The Slow Road to Sudden Change ⊕ Source
Similarly to various artists or startups who often say that “it takes ten years to be an overnight success,” Rebecca Solnit explains how social change is also something that accrues over time, organization prepare, people change, moods and habits evolve, so that when the moment comes, like our current Black Lives Matter shift, things can move faster (lets hope) than they could have a few years prior.
A great public change is the ratification of innumerable small private changes; the bonfire is a pile of these small changes lit by some unforeseen event. […]
Time accelerates, things change faster than anyone expected, water clear as glass becomes churning whitewater, what was thought to be impossible or the work of years is accomplished in a flash. […]

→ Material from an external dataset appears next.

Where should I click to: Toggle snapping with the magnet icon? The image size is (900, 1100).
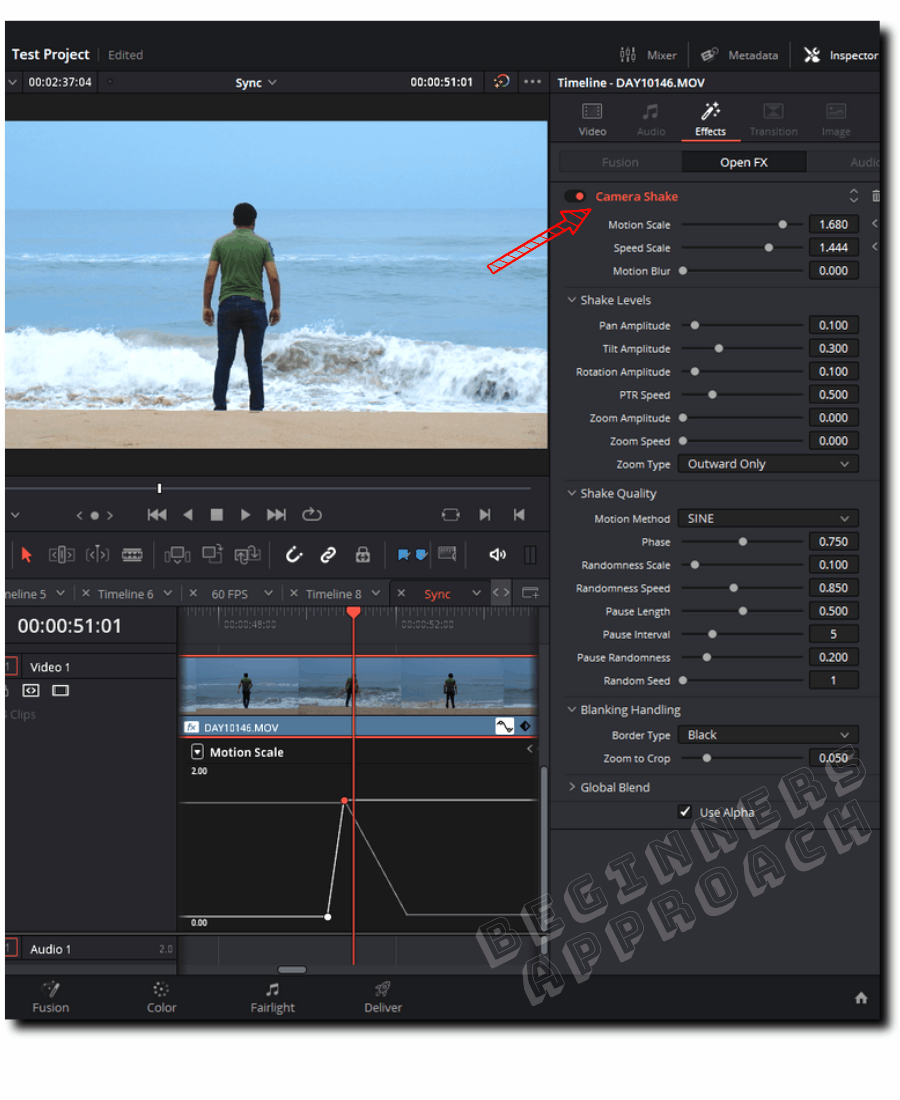[294, 554]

The best ideas that change the world emerge from the shadows and the margins; they are at first ignored, then regarded with alarm or disdain by many outside those zones, and they work their way inward. When they are a consensus idea, that’s the end of the insurrection, or the waterfall, and politicians are smoothing things over and people have accepted the idea that they at first resisted, whether it’s the abolition of slavery or the right to marriage equality. […]
The consequences of this uprising are too many to count. The case that the police bring danger, escalation, and expense to many situations rather than peace and resolution is now far more widely accepted. Now it must be defended and implemented, and protected from both backlash and that dreary dragging resistance to change that makes the river sluggish.